By Chinwendu Obienyi
Nigeria’s hopes of attracting fresh foreign investment into its stock market have suffered a setback after global index provider FTSE Russell delayed a final decision on returning the country to its Frontier Market index.
The move has created fresh uncertainty over the expected inflow of billions of naira from foreign portfolio investors, even as market experts say the review is not a rejection of Nigeria’s progress.
FTSE Russell said it needs more time to examine the impact of Nigeria’s new stock trading settlement system before deciding whether the country should regain its Frontier Market status.

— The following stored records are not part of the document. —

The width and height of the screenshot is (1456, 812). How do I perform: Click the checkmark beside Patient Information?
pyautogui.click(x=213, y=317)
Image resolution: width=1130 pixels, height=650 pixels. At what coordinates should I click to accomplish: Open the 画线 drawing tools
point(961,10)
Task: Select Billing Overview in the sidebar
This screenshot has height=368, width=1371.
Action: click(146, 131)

The global index provider had, in March 2026, upgraded Nigeria from “Unclassified” to “Frontier Market” during its interim review, with the change expected to take effect in September this year.

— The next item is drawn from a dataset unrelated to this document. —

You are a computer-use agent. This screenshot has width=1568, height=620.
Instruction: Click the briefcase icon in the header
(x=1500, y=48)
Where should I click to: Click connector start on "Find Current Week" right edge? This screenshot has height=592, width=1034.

However, in its latest update released yesterday, FTSE Russell said a final decision would now be announced by the end of August 2026.
According to the organisation, the review became necessary after the Nigerian stock market adopted a T+1 settlement cycle on June 1, 2026. Under the new system, buyers and sellers complete transactions one business day after a trade, instead of the previous two-day settlement period.
Explaining its concerns, FTSE Russell said the new arrangement could make Nigeria “a de facto prefunded market” for international institutional investors.
“From 01 June 2026, the Nigerian equity market transitioned from a T+2 to T+1 settlement cycle, which could result in Nigeria becoming a de facto prefunded market for international institutional investors,” the index provider stated.
In simple terms, this means foreign investors may have to provide funds before their trades are completed, making it more difficult or expensive for some global investment firms to trade Nigerian stocks.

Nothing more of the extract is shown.